§ **Activity A**
Can you restate the rhino horn trade passage from "Many buyers in" to "to price hikes.", substituting "mark of wealth" for "status symbol"?
§ **Activity B**
Can you proceed with the rhino horn trade passage, picking up right after its final sentence?

§ **Extract to read**
══════

Many buyers in Asia are motivated by prestige as well. In Vietnam and elsewhere, serving bush meat caught in the wild is a status symbol — as is owning elephant tusks, shahtoosh shawls made from endangered Tibetan antelope, and live orangutans as household pets. And such goods derive much of their appeal from being scarce and expensive — making demand for them insensitive to price hikes.

Outright bans, then, are not the answer. For this reason, the South African government plans to propose lifting the ban on trading rhino horn at the next CITES meeting in 2016. South African officials argue that a legal trade would take profits away from criminal syndicates. Just as taxes on cigarettes fund education and health programs in the United States, similar levies would also provide ample funds for campaigns to combat poaching and reduce demand. Meanwhile, regular de-horning of the animals would increase the global horn supply, lowering prices and the attraction of poaching. Rhinos produce nearly one kilogram of horn each year, which can easily be harvested through a simple veterinary procedure. Farming the animals ethically, moreover, would allow consumers to demand horn products from sustainably managed sources.

To legalize the rhino trade, South Africa will need a two-thirds majority among CITES members. It can expect to run into stiff opposition from a group that will likely include the United States, Kenya, and a number of European countries. Animal welfare groups will also push hard against legalization. That said, CITES already permits the trading of live rhinos and some limited hunting. In January, the Dallas Safari Club auctioned the right to hunt an old rhino in Namibia for $350,000. (One bidder withdrew his offer of $1 million — money that could have gone toward protecting rhinos — after receiving a death threat from an animal welfare extremist.) Such hunting fees can provide a critical source of revenue; in Namibia, they finance one-third of the government’s wildlife protection budget.

══════

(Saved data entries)
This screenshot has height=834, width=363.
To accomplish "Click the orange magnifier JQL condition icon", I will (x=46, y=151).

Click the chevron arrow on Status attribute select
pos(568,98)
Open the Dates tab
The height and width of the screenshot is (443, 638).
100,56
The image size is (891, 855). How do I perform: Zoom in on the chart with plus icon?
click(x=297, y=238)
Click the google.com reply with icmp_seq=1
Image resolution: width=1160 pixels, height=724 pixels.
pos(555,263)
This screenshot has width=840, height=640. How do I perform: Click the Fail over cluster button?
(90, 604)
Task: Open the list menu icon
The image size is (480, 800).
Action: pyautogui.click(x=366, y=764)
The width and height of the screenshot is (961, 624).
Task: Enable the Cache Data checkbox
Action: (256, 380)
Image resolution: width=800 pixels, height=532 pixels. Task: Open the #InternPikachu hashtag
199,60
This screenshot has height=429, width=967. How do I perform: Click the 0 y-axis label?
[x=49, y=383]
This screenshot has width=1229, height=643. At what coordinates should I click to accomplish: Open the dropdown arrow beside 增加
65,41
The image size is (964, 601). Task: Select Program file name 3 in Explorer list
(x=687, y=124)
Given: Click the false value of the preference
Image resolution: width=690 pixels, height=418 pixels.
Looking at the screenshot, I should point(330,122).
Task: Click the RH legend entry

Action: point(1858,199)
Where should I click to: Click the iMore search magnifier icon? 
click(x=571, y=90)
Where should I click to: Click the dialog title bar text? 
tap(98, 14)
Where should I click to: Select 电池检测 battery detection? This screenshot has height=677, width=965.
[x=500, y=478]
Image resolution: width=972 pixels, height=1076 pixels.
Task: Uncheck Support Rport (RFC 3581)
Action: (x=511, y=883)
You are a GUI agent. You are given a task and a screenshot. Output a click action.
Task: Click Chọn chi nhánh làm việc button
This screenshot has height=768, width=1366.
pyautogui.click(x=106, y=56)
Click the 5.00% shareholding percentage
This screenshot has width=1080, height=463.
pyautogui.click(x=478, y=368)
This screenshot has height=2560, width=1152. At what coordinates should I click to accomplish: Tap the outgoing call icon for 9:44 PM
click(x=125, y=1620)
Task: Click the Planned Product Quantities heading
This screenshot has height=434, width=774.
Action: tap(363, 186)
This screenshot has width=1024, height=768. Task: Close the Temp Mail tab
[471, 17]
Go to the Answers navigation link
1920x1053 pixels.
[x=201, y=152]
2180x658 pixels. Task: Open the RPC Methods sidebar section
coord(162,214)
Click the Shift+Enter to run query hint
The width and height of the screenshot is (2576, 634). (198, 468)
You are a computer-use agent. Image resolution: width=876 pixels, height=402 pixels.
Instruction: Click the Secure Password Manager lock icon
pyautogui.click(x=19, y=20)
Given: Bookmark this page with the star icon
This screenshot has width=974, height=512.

══════

§ **Answer section A**
Many buyers in Asia are motivated by prestige as well. In Vietnam and elsewhere, serving bush meat caught in the wild is a mark of wealth — as is owning elephant tusks, shahtoosh shawls made from endangered Tibetan antelope, and live orangutans as household pets. And such goods derive much of their appeal from being scarce and expensive — making demand for them insensitive to price hikes.

§ **Answer section B**
Peru embarked on a similar legalization process in 1979. To save the vicuña — a camelid that resembles a small llama — from extinction at the hands of hunters who prized its fine wool, the Peruvian government gave local communities the right to shear and market the animal’s wool. Now local herders protect the animals and also earn money from sale of their wool. Since then, the country’s vicuña population has grown from 5,000 animals — on the verge of extinction — to more than 200,000 today. CITES approved the policy in 1994.

Such a process of legalization, however, would not necessarily be a magic bullet. For a legal trade to work, governments would have to enforce a tight system of export permits and harvest quotas. Policing would still be needed to protect animals and forests. The success of a legal trade would also hinge on animal reproductive rates and the level of poverty in rural areas where the incentives to poach are high. But policymakers should heed the lessons of the drug wars. Bans fail because borders remain porous and officials corrupt. There is no wall high enough to counteract enormous financial rewards for breaking the rules to feed a voracious market.

Like the drug wars, restrictions on the animal trade reflect not only policy positions but also certain moral beliefs. Yet moralizing conservation organizations are typically based in wealthy countries and overlook the huge financial burdens that enforcement imposes on poor countries with already scarce resources. Such groups also minimize the potential benefits of taxing the wildlife trade, in the form of precious funds that would otherwise go to criminal outfits. Individual countries, then, will also have to make some informed decisions on their own. They would do well to consider what the United States has achieved in its war on drugs — now in its fourth decade.